▶ [Required work] Please reproduce the data below with "screenshot" swapped for "screen capture" everywhere and nothing else changed, leaving out the pictures.
--- START OF Material for this exercise ---
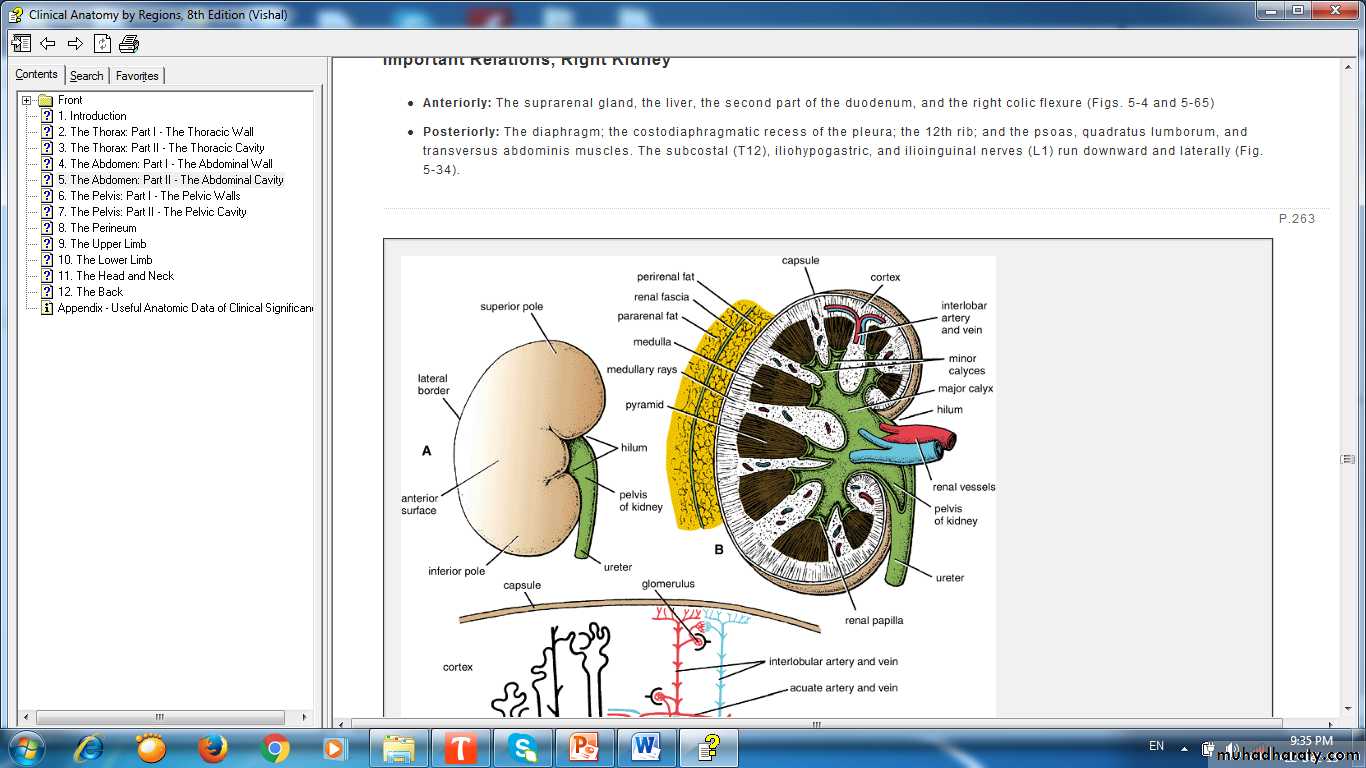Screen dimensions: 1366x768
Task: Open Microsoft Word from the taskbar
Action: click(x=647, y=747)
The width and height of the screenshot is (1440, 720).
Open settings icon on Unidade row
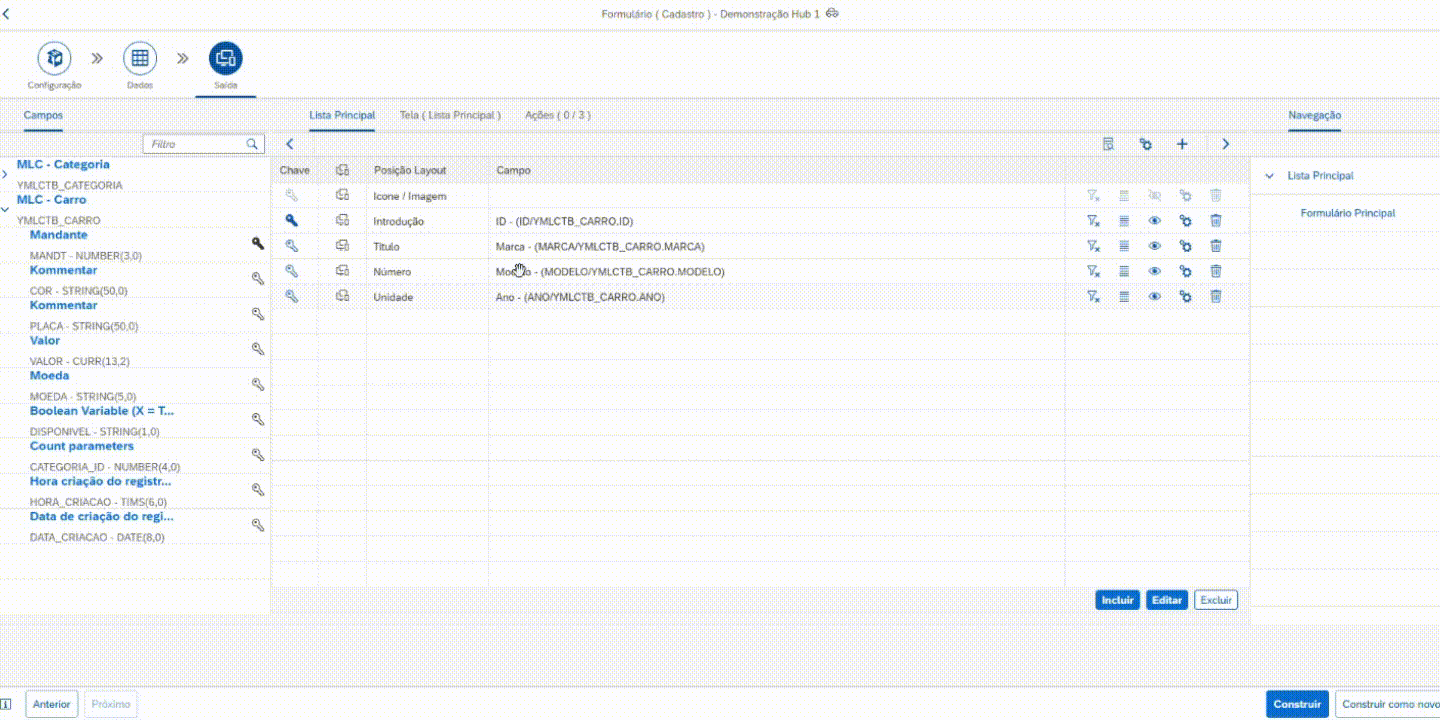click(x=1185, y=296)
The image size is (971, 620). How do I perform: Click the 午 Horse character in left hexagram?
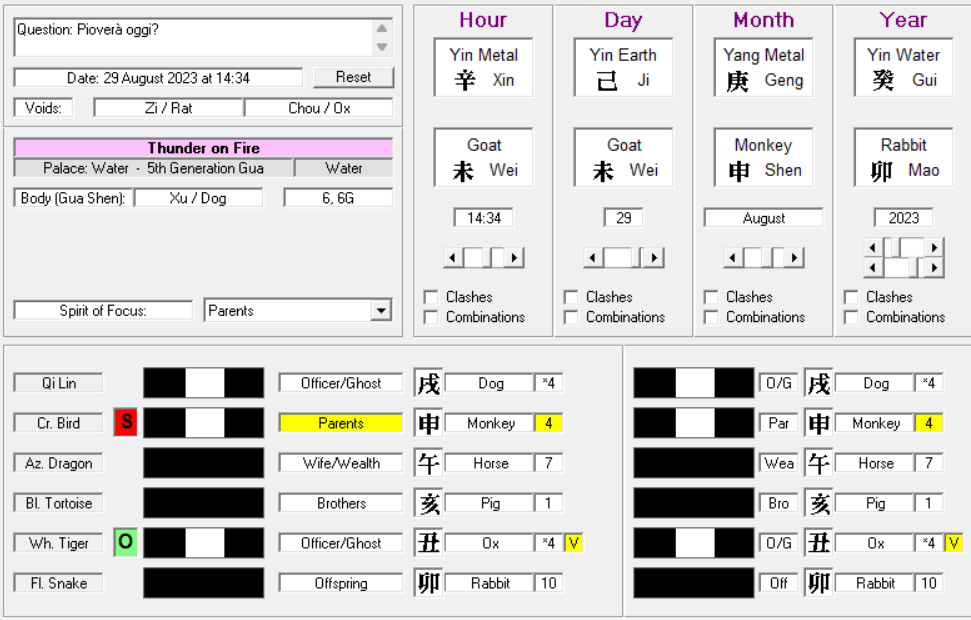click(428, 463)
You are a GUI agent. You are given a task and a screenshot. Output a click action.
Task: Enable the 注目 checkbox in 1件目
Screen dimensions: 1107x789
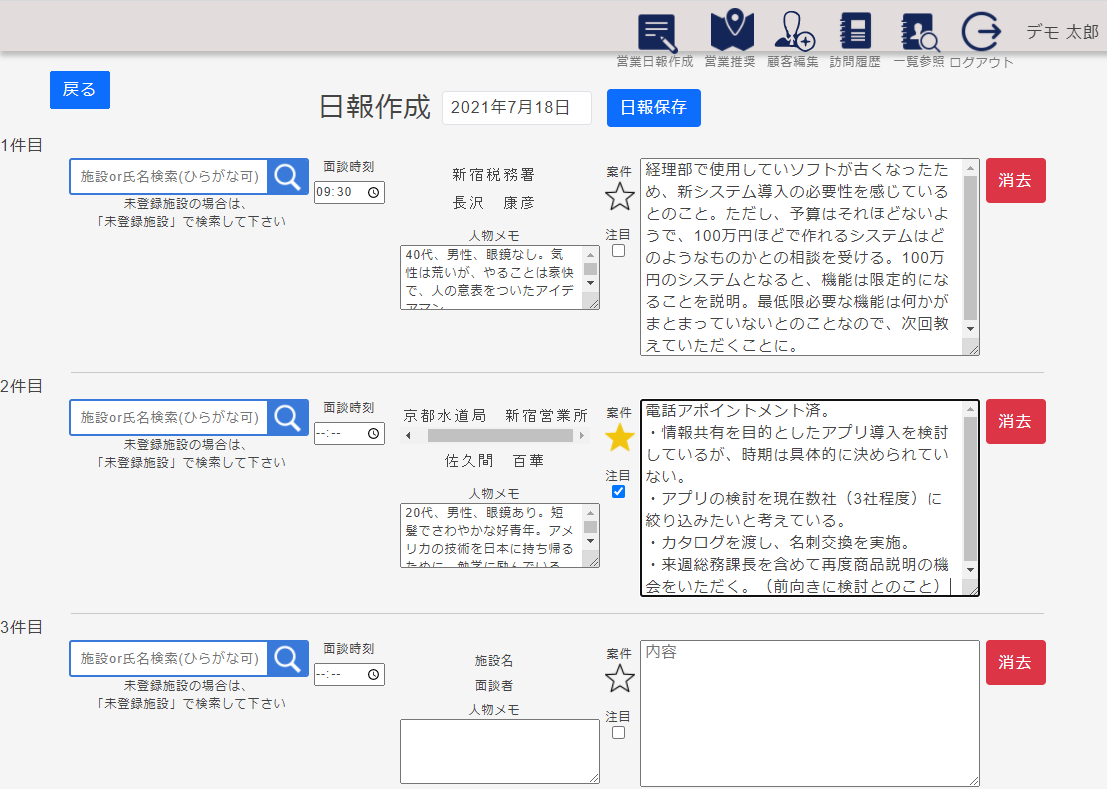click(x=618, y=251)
--- END OF Material for this exercise ---
▶ [Written solution]
Screen dimensions: 1366x768
Task: Open Microsoft Word from the taskbar
Action: click(x=647, y=747)
The width and height of the screen capture is (1440, 720).
Open settings icon on Unidade row
click(x=1185, y=296)
The image size is (971, 620). How do I perform: Click the 午 Horse character in left hexagram?
click(428, 463)
You are a GUI agent. You are given a task and a screen capture. Output a click action.
Task: Enable the 注目 checkbox in 1件目
Screen dimensions: 1107x789
click(x=618, y=251)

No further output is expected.